Neither Kdb+, nor any other high-performance database, makes use of the RESTful object-store interface.
There is no notion of vectors, lists, memory mapping or optimized placement of objects in memory regions.
S3 employs an eventual-consistency model, meaning there is no guaranteed service time for placement of the object, or replication of the object, for access by other processes or threads.
S3 exhibits relatively low streaming-read performance. A RESTful, single S3 reader process is limited to a read throughput of circa 0.07 GB/sec. Some of the solutions reviewed in this paper use strategies to improve these numbers within one instance (e.g. raising that figure to the 100s MB/sec – GB/sec range). There is also throughput scalability gained by reading the same bucket across multiple nodes. There is no theoretical limit on this bandwidth, but this has not been exhaustively tested by Kx.
Certain metadata operations, such as kdb+’s append function, cause significant latency vs that observed on EBS or local attached storage, and your mileage depends on the file system under review.

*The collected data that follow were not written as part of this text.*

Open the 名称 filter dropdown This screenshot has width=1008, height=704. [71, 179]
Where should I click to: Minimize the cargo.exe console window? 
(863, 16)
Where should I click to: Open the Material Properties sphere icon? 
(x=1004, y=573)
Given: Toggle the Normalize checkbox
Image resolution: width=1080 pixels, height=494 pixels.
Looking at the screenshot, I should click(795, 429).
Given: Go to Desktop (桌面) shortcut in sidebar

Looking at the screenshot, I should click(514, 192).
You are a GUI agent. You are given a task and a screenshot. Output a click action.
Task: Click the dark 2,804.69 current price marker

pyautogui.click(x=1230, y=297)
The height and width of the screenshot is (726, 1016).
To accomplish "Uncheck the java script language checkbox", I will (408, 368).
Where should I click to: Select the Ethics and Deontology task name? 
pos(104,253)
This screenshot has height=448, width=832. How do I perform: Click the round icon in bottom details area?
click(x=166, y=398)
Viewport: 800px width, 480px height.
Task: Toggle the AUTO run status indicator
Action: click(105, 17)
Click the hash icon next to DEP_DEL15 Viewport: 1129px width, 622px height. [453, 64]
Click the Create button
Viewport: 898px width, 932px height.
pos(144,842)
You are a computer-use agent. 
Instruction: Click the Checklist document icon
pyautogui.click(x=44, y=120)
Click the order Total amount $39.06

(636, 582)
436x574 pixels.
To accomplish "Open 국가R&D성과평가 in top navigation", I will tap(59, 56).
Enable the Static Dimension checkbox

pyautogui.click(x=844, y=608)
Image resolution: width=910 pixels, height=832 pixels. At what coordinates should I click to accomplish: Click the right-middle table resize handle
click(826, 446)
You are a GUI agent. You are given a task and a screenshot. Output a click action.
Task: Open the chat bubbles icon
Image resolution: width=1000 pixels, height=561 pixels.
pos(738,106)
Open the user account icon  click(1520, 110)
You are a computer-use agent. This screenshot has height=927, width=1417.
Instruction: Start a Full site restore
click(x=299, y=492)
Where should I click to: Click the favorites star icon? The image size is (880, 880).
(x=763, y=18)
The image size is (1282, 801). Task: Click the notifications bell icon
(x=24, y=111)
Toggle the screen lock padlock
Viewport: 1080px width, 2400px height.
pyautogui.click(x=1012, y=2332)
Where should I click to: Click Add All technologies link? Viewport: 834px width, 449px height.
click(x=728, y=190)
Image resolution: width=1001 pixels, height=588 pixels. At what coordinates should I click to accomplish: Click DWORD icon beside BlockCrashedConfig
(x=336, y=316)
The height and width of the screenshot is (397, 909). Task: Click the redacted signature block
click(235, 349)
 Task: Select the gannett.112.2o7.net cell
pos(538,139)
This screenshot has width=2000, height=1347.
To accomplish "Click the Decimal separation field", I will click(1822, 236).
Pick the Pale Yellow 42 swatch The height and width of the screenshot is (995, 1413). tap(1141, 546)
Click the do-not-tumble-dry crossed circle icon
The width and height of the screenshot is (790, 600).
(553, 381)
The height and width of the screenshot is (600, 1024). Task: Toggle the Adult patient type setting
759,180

Performance enhancements, some of which are bundled into third-party solutions that layer between S3 and the POSIX file system layer, are based around a combination of: multithreading read requests to the S3 bucket; separation of large sequential regions of a file into individual objects within the bucket and read-ahead and caching strategies.
There are some areas of synergy. Kdb+ HDB data typically stores billions and billions of time-series entries in an immutable read-only mode. Only updated new data that lands in the HDB needs to be written. S3 is a shared nothing model. Therefore, splitting a single segment or partitioned column of data into one file, which in turn is segmented into a few objects of say 1 MB, should be a lightweight operation, as there is no shared/locking required for previously written HDB data. So the HDB can easily tolerate this eventual consistency model. This does not apply to all use-cases for kdb+. For example, S3, with or without a file system layer, cannot be used to store a reliable ticker-plant log.
Where S3 definitely plays to its strengths, is that it can be considered for an off-line deep archive of your kdb+ formatted market data.
Kx does not make recommendations with respect to the merits, or otherwise, of storing kdb+ HDB market data in a data retention type “WORM” model, as required by the regulations SEC 17-a4.